Tel Aviv-based SimilarWeb introduced new services last week that give industry players and researchers a unified view of desktop computer, mobile Internet and mobile app activity among users, first in the United States and Britain, and then worldwide in coming months.
“SimilarWeb brings a transparency to the Internet economy never known before,” says Marco Rodzynek, founder of NOAH Advisors Ltd., a pan-European corporate finance boutique for Internet firms who previously headed media and Internet investment banking at Lehman Brothers Europe.
As human activity goes mobile, it no longer makes sense to rely on tracking only sedentary computer users for activities like shopping or dining out, for example.
Global consumer ecommerce sales alone are expected to reach nearly US$1.5 trillion in 2014 while spending on online advertising will top $140 billion, according to estimates by research firm eMarketer.
A recent Citi report forecast app store revenue will top $23 billion globally in 2014, up 43 percent from a year ago.
SimilarWeb gathers big pools of anonymized user data from a mix of sources to statistically analyze millions of sites, and more recently, mobile app activity.
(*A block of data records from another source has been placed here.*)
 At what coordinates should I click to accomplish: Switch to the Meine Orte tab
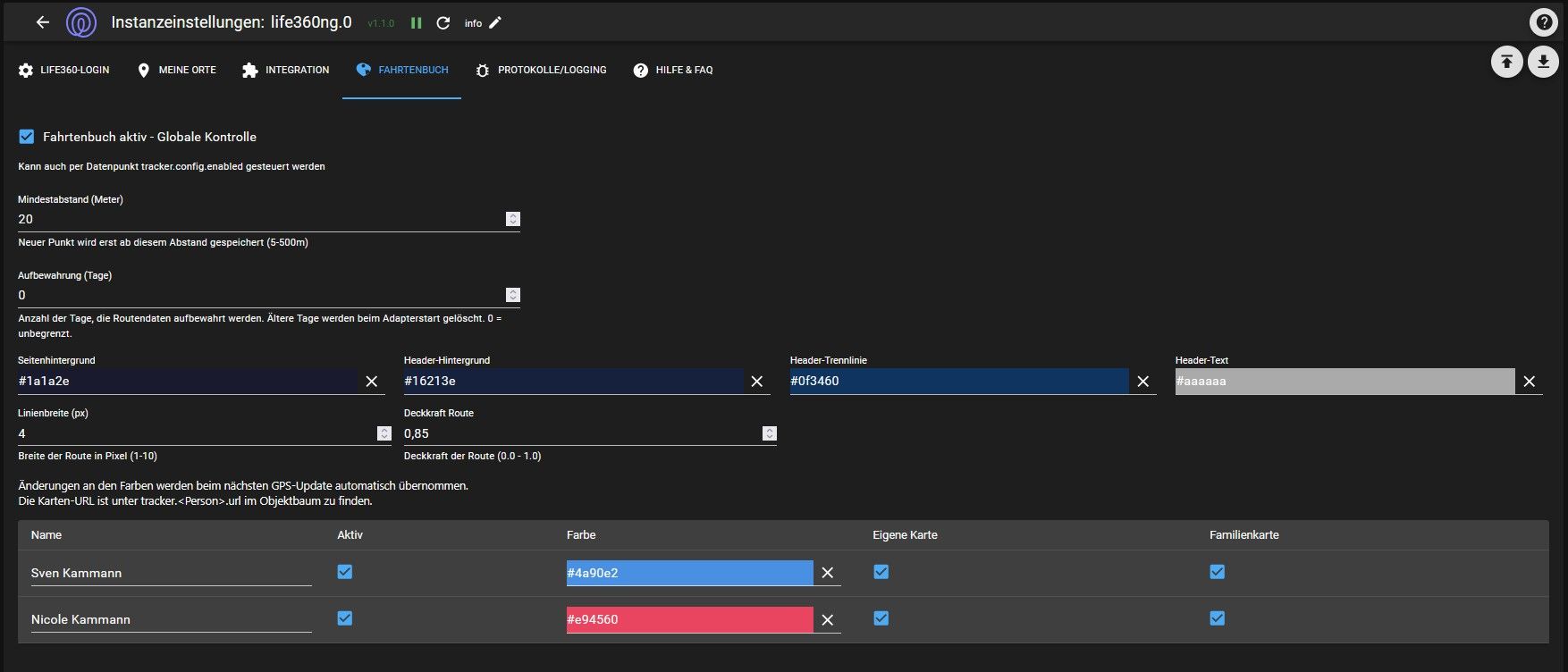[x=176, y=70]
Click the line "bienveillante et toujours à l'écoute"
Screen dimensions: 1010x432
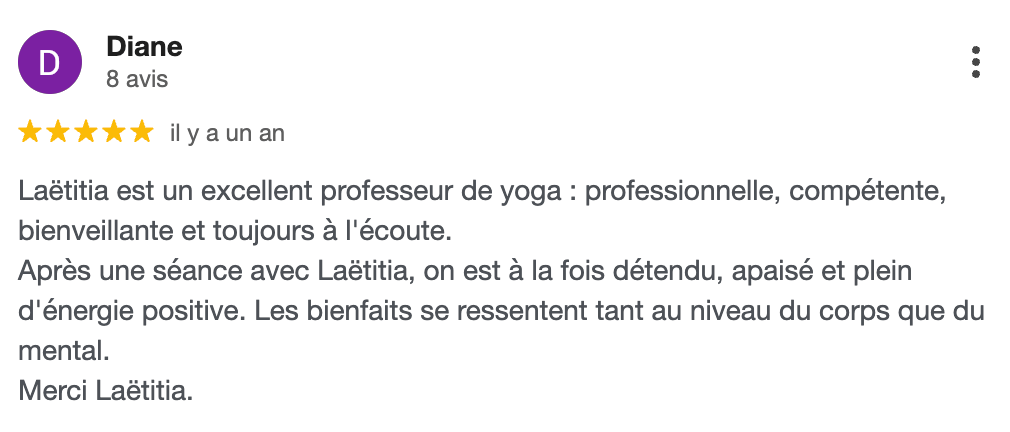coord(235,232)
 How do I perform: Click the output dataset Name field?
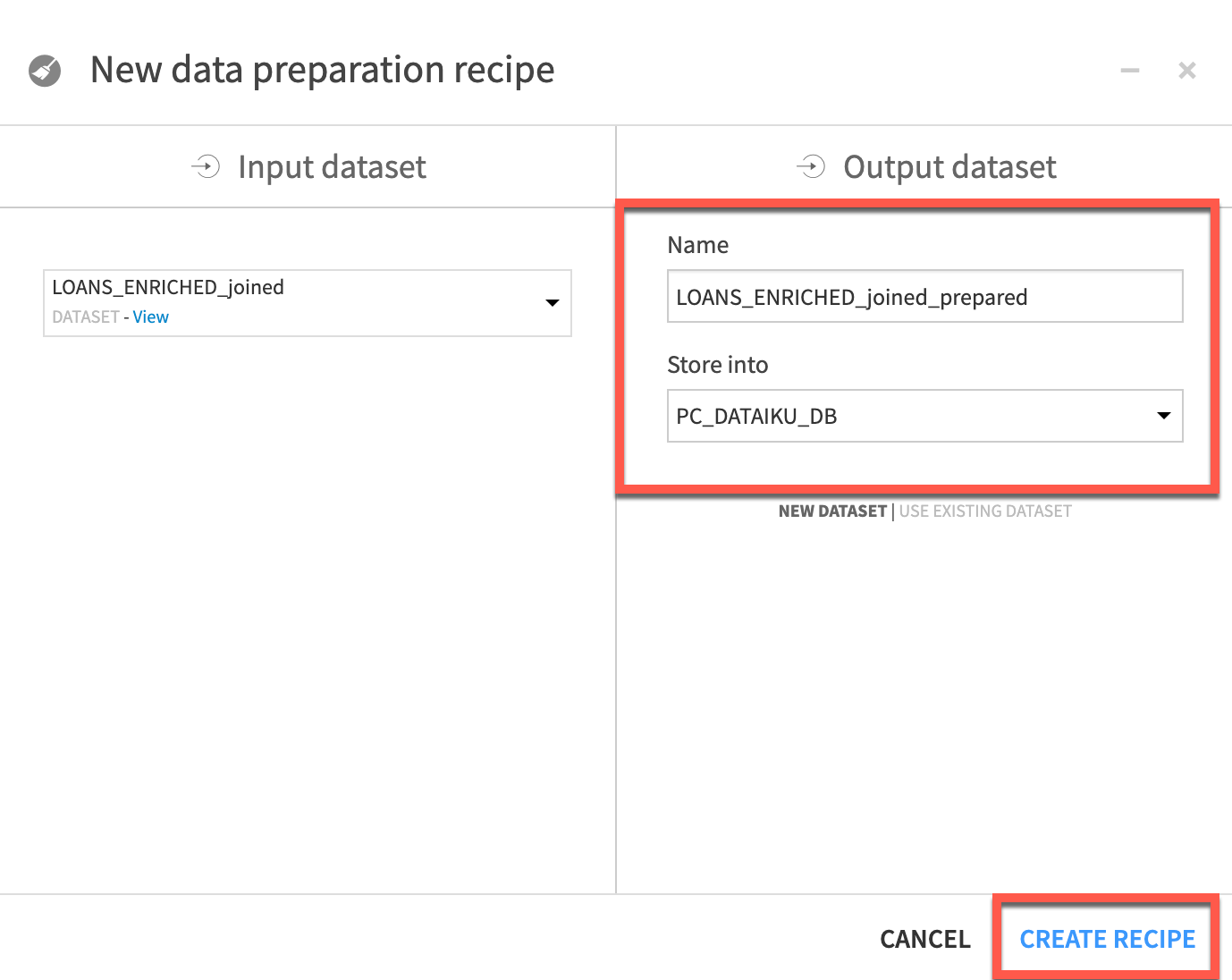pos(924,297)
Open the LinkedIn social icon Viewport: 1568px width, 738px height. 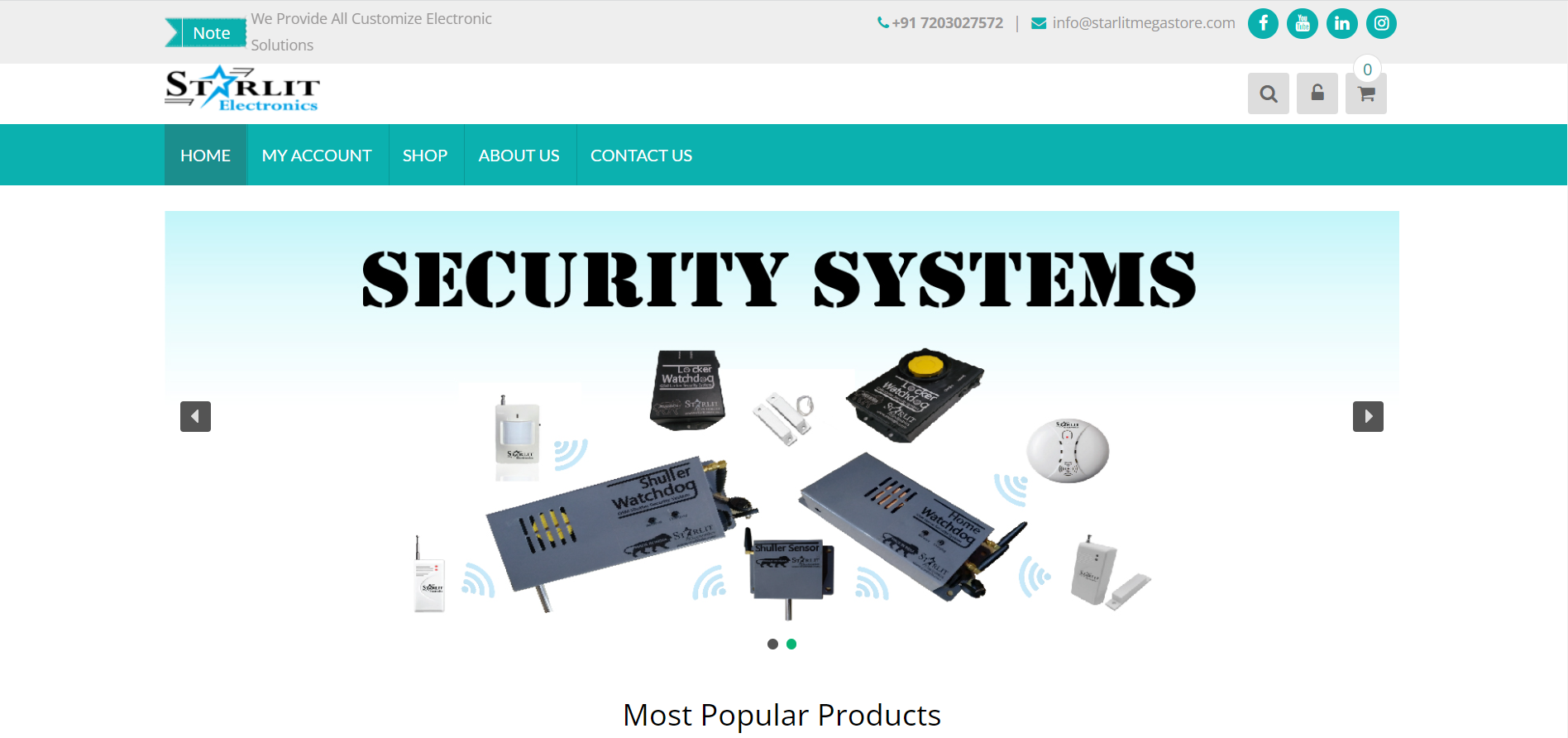(x=1342, y=23)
It turns this into rankings by country and sector category relative to peers.
“We measure how users engage with websites and mobile apps, and which destinations they use more than others,” SimilarWeb Co-founder and Chief Executive Or Offer said in an interview.
SimilarWeb has received about $25 million in backing from investors led by Naspers Ltd., the South African electronic media company which holds a 26 percent stake.
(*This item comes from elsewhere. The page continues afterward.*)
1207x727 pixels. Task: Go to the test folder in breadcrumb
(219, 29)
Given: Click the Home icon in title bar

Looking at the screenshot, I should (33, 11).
Other backers include top Israeli venture investors Moshe Lichtman of Israel Growth Partners, Yossi Vardi, the godfather of the Israeli start-up scene and Britain’s David Alliance.
What passes for mobile measurement now comes from sites led by AppAnnie and Yahoo’s Flurry, which mainly focus on analyzing initial downloads of apps. How much consumers use those apps and where they go from there is terra incognita.
“If SimilarWeb can replicate existing Web measurement tools in the app domain, they will have something really special,” said IDC mobile analyst John Jackson said, speaking of the general limitations of mobile Internet measurement.
Most Web analytics firms focus on single national markets, mainly the United States, or track usage in only a handful of developed countries, making it hard to verify competitive claims by Web or mobile firms in the rest of the world.
SimilarWeb’s closest peers are U.S.-focused Compete, a unit of WPP’s Millward Brown and Experian Plc’s Hitwise, which monitors the U.S. and six other major countries.
ComScore, the biggest player in Web tracking, has shifted increasingly into advertising measurement and is especially strong in so-called display, or banner ad analytics. Active in 172 countries, it focuses largely on big-budget clients to help them analyze where to spend their ad dollars.
SimilarWeb tracks Internet and mobile use in more than 200 countries, offering standardized rankings for site traffic in the top 55 Web countries, including lesser-known markets such as Colombia, India, Nigeria, Saudi Arabia and Ukraine. It targets search and social media marketing and, now, mobile strategy.
SimilarWeb is weighing its financing options and aims for an initial public offering in 2016, CEO Offer said.
Offer remains cagey about financial results, saying only that company sales are currently in the “double-digit millions” in terms of dollars.
Analyst Jackson sees a market to be conquered by the company that gets tracking right.
“The world’s eyeballs are going mobile. The ad spend is going mobile. I don’t think anyone has won the contest the way that Nielsen once did with measuring broadcast television,” he said.